Python数据分析及可视化实例之异步编程asyncio

发布时间:2021-12-03 公开文章

最近需要采集一个目标网站的数据(MP3),该网站不限速,于是试过了多线程,多进程,都不尽人意,最后祭出大杀器:asyncio

需要安装库:

pip install asyncio  -i https://pypi.tuna.tsinghua.edu.cn/simple
pip install aiohttp  -i https://pypi.tuna.tsinghua.edu.cn/simple

在这个过程中,假如你的并发达到2000个,程序会报错:ValueError: too many file descriptors in select()。报错的原因字面上看是 Python 调取的 select 对打开的文件有最大数量的限制,这个其实是操作系统的限制,linux打开文件的最大数默认是1024,windows默认是509,超过了这个值,程序就开始报错。个人推荐限制并发数的方法,设置并发数为100~500,处理速度更快。

#coding:utf-8
import asyncio,aiohttp

#目标网站
url = 'https://www.baidu.com/'

#采集程序
async def hello(url,semaphore):
    async with semaphore:
        async with aiohttp.ClientSession() as session:
            async with session.get(url) as response:
                return await response.read()

# 预处理函数
async def run():
    semaphore = asyncio.Semaphore(500) # 限制并发量为500
    to_get = [hello(url.format(),semaphore) for _ in range(1000)] #总共1000任务
    await asyncio.wait(to_get)


if __name__ == '__main__':
    loop = asyncio.get_event_loop()
    loop.run_until_complete(run())
    loop.close()

 

'''

async with aiohttp.ClientSession(headers=headers, cookies=cookies) as session:

result_text = None

try:

result = await session.post(url, timeout=timeout, data=data)

result_text = await result.text()

except Exception as e:

raise (e)

return result

 

'''

 

aiohttp请求和requests大部分是相同的。

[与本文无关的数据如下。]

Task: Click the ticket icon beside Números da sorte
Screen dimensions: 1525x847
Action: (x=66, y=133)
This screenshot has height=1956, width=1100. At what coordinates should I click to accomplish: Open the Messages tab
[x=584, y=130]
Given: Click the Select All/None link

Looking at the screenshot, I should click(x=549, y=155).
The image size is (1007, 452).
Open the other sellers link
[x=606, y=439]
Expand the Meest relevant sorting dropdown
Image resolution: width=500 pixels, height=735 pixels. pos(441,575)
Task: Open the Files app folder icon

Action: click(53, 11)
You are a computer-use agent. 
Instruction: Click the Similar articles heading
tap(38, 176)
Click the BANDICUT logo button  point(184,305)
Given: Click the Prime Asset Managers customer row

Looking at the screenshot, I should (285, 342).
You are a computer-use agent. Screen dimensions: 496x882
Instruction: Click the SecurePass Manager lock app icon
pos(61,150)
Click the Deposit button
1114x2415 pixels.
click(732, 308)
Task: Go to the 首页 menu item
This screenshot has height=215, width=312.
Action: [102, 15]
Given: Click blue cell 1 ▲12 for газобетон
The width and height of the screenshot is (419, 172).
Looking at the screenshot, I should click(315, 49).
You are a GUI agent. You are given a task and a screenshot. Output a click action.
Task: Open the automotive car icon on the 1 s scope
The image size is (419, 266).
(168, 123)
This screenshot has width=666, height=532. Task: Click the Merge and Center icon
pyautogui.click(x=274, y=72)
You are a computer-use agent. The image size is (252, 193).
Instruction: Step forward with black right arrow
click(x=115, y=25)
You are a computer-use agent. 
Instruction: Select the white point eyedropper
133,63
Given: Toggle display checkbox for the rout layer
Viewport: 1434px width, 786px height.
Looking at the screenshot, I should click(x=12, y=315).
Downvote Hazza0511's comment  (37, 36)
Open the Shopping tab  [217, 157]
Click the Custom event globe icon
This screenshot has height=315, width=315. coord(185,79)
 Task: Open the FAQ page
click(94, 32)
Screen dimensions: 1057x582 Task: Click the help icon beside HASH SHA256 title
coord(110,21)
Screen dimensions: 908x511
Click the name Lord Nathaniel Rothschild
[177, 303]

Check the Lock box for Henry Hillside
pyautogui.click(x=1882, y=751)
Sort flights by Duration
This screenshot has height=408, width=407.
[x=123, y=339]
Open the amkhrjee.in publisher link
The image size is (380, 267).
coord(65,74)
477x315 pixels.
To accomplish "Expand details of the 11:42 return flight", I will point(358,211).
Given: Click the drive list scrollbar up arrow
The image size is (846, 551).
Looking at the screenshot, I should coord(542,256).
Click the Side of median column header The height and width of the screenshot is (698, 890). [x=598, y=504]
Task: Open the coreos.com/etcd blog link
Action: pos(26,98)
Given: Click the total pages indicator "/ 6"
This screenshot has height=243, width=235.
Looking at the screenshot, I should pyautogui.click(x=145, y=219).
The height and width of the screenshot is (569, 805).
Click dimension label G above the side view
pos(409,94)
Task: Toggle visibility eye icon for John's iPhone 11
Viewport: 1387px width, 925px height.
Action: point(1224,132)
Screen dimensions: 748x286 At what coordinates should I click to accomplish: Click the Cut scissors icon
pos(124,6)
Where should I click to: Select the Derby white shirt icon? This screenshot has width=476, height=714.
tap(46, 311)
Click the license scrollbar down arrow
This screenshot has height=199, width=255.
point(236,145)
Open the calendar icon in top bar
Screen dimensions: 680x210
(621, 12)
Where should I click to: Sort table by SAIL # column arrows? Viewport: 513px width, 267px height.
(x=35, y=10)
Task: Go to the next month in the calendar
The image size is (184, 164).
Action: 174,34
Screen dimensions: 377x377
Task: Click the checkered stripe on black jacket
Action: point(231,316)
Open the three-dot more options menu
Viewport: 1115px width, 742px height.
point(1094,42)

tasks是固定长度的,首页,次页规则分别爬取。

 

 

import time
import asyncio,aiohttp

# 起始时间
start_time = time.time()

# 原始列表
urls = [
    'https://www.baidu.com',
    'https://www.sogou.com',
    'https://www.csdn.net/'
]


async def get_page(url):
    async with aiohttp.ClientSession() as session:
        async with await session.get(url) as response:
            # text()返回字符串数据;read()返回二进制数据;json()返回json对象
            # 在获取响应数据操作之前一定要使用await进行手动挂起
            page_text = await response.text()
#             print(page_text)
            print(url)
 
    
# 异步列表
tasks = []
for url in urls:
    c = get_page(url)
    task = asyncio.ensure_future(c)
    tasks.append(task)

# 异步循环    
loop = asyncio.get_event_loop()
loop.run_until_complete(asyncio.wait(tasks))


# 运行时间
end_time = time.time()
print(end_time - start_time)